Lichens are globally distributed and are key contributors to ecosystem function, constituting a major portion of the ground-layer biomass in forest, desert, and tundra ecosystems. Recent analyses of vegetation change have found that in many ecosystems, lichens are declining in response to ongoing anthropogenic climate change. Despite their ecological importance and their sensitivity to global change, the mechanisms driving lichen community structure are poorly understood. Here we investigated how abiotic and biotic factors jointly influence terricolous lichen cover and diversity in the alpine tundra. In 88 long-term vegetation survey plots at the Niwot Ridge LTER, Colorado, we quantified terricolous lichen species composition using visual estimates of percent cover.
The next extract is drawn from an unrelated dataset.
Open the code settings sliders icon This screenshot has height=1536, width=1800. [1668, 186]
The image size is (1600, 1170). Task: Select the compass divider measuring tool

We then linked these data with existing plot-level topographic, hydrologic, and plant trait datasets to construct separate spatially-explicit linear models for lichen cover, richness, and diversity. Each model allowed us to evaluate these responses as a function of aspect, slope, elevation, snow depth, net primary productivity, and plant functional traits associated with the leaf economic spectrum in order to jointly evaluate the abiotic and biotic factors that influence terricolous lichen biodiversity patterns in alpine tundra.
Results/Conclusions
We found that terricolous lichen composition varied across the 88 plots we surveyed and that abiotic and biotic factors jointly influence lichen biodiversity in the alpine tundra. In plant communities with more resource acquisitive functional traits (i.e., taller plants with higher specific leaf area), we found decreased lichen richness and diversity, an effect that is independent of plant community biomass (e.g. NPP). Additionally, while we found higher lichen cover in plots with less snow, we found no effect of variable snow depth across the landscape on lichen richness or diversity. Taken together, our results suggest that terricolous lichens may be less sensitive to anthropogenic changes to snow depth, but more sensitive to changes in plant functional composition, where long-term trends including increasing plant height, leaf area, and resource acquisitive strategies will negatively impact lichen biodiversity.